== Segment start ==

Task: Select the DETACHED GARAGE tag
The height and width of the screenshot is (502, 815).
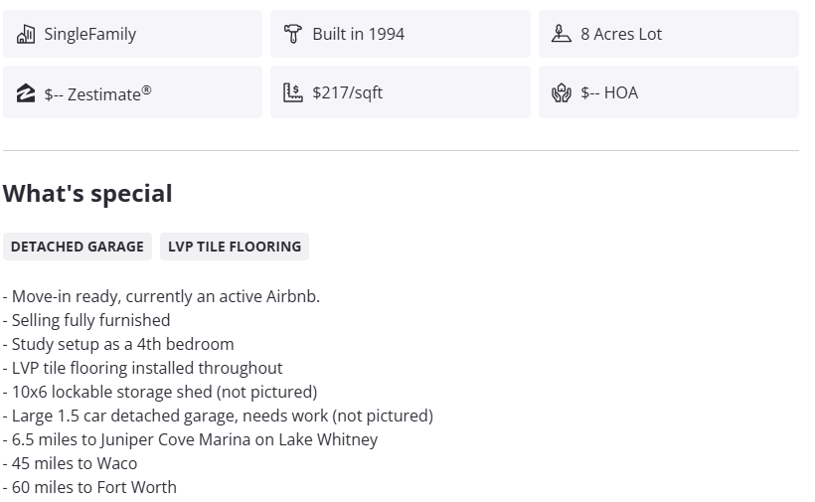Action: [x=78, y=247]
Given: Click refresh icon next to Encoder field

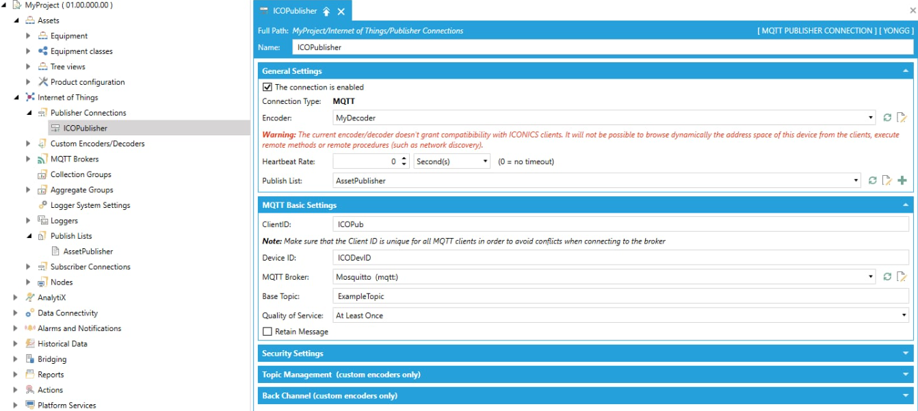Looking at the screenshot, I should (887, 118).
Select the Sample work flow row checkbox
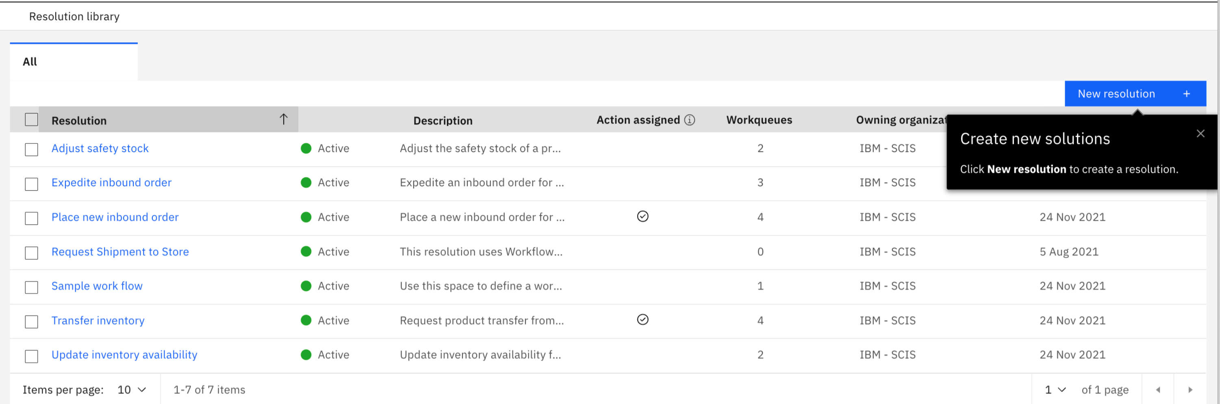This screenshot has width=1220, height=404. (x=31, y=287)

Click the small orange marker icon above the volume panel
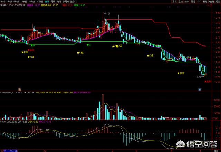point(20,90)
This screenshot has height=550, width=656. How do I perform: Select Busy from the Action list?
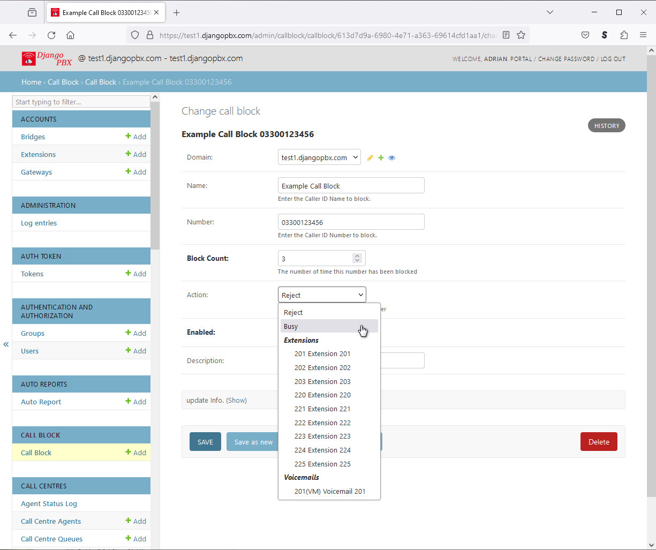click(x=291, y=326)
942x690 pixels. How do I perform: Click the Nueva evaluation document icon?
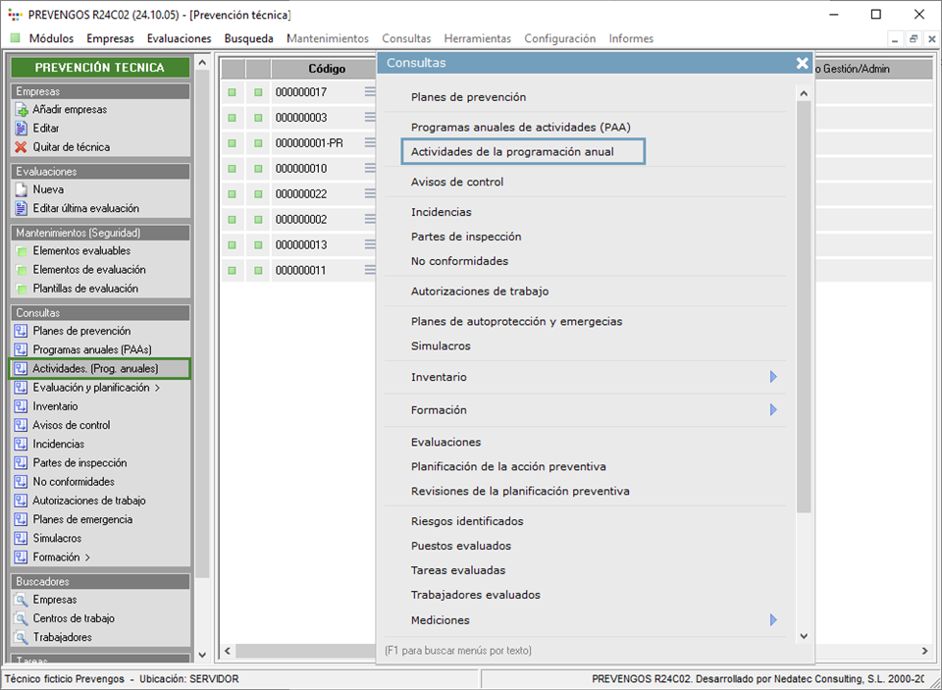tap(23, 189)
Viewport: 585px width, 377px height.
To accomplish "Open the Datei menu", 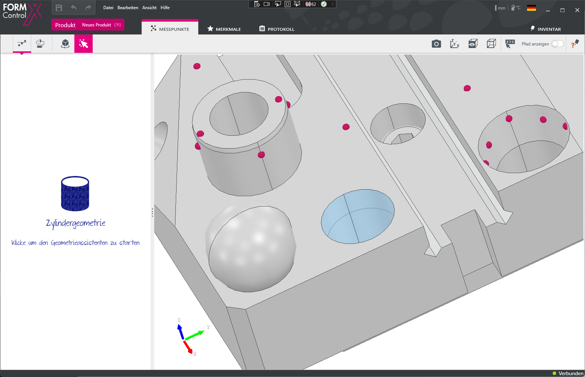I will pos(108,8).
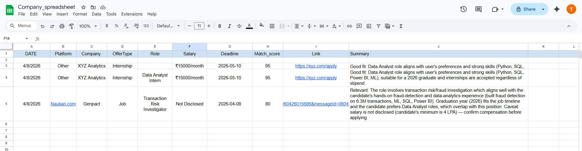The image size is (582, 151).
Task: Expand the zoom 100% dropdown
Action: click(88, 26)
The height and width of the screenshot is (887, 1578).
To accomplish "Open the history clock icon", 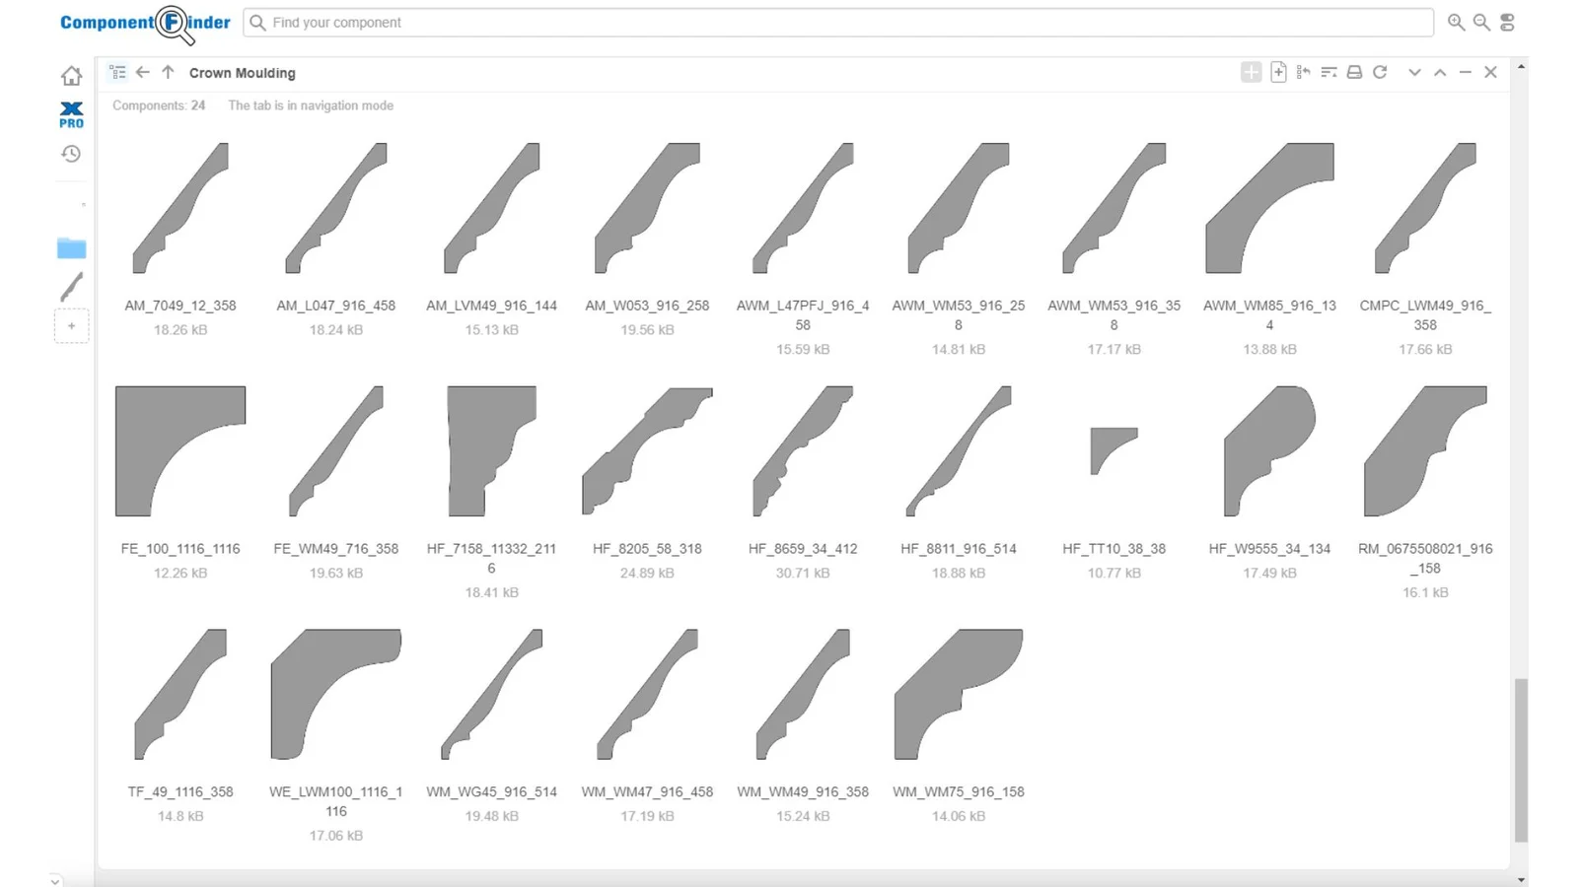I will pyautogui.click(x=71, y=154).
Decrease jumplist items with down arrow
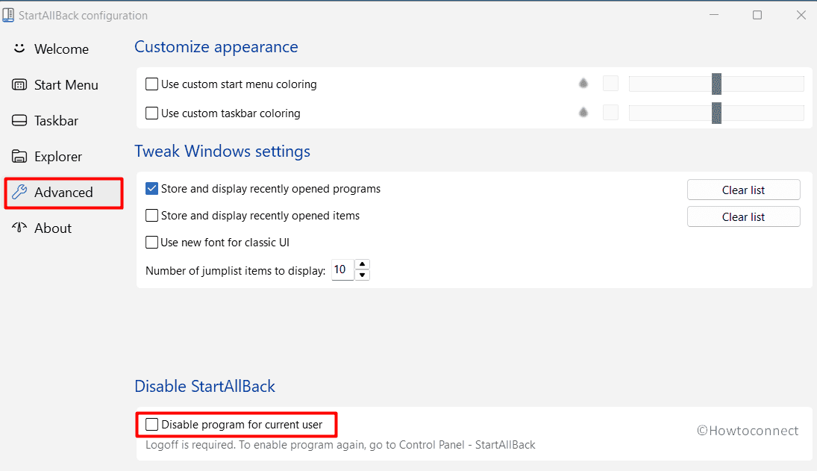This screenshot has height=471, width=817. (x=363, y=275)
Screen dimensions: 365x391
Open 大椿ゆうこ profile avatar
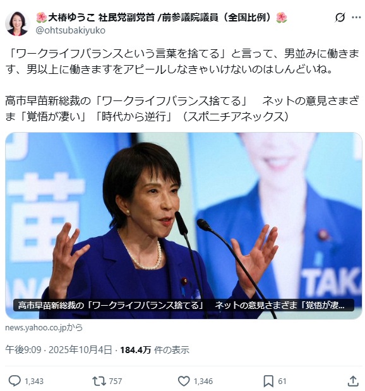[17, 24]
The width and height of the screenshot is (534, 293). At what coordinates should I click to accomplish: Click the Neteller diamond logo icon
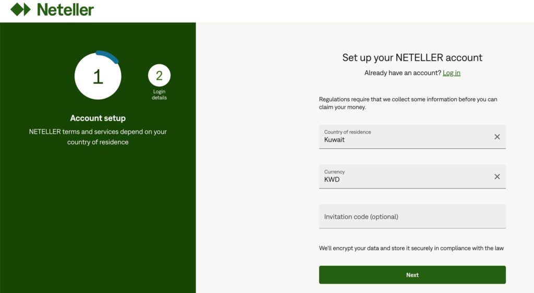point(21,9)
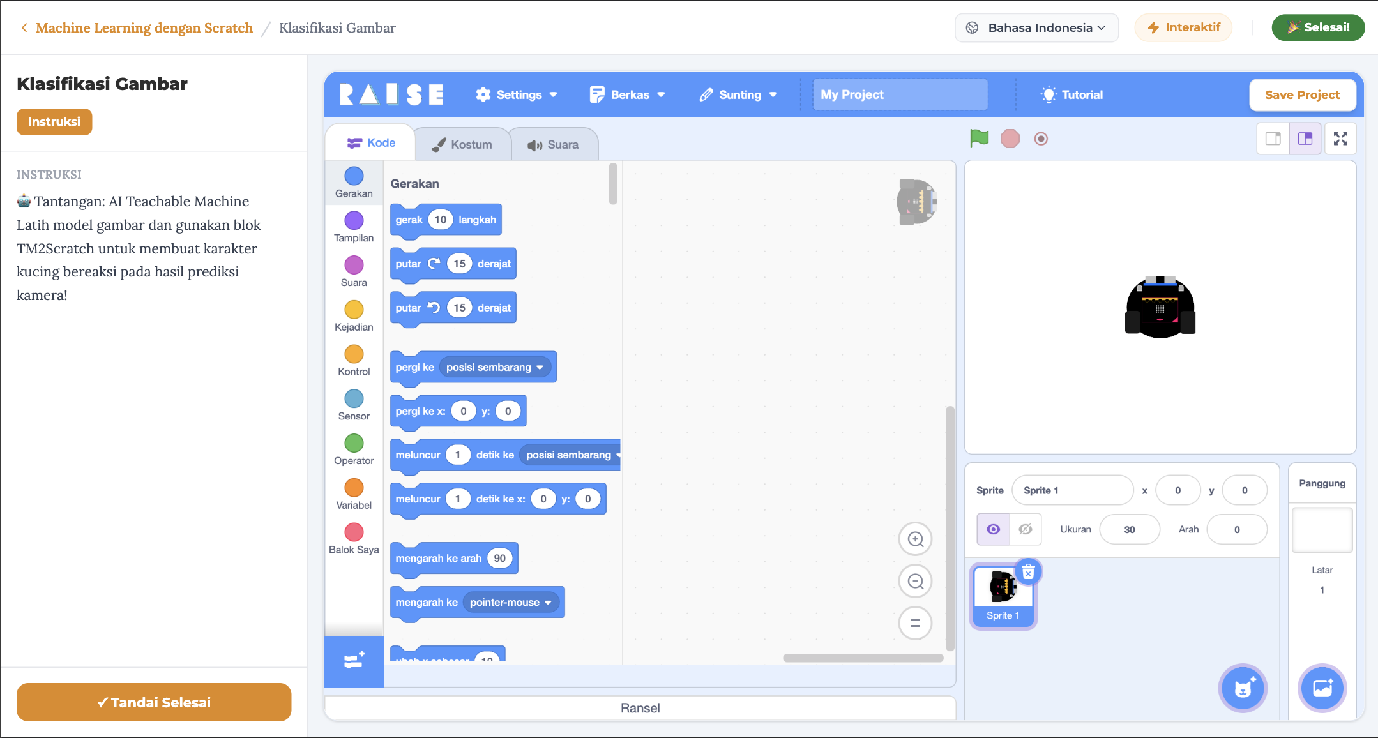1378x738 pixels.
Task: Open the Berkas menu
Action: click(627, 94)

== Segment end ==

### Work order
Without any pictures, restate word for word only the lines from the one with "The width and" through the end of the listing.

### Result for this task
The width and height of the screenshot is (534, 293). At what coordinates should I click to accomplish: Click the Neteller diamond logo icon
point(21,9)
1378x738 pixels.
Task: Open the Berkas menu
Action: click(627, 94)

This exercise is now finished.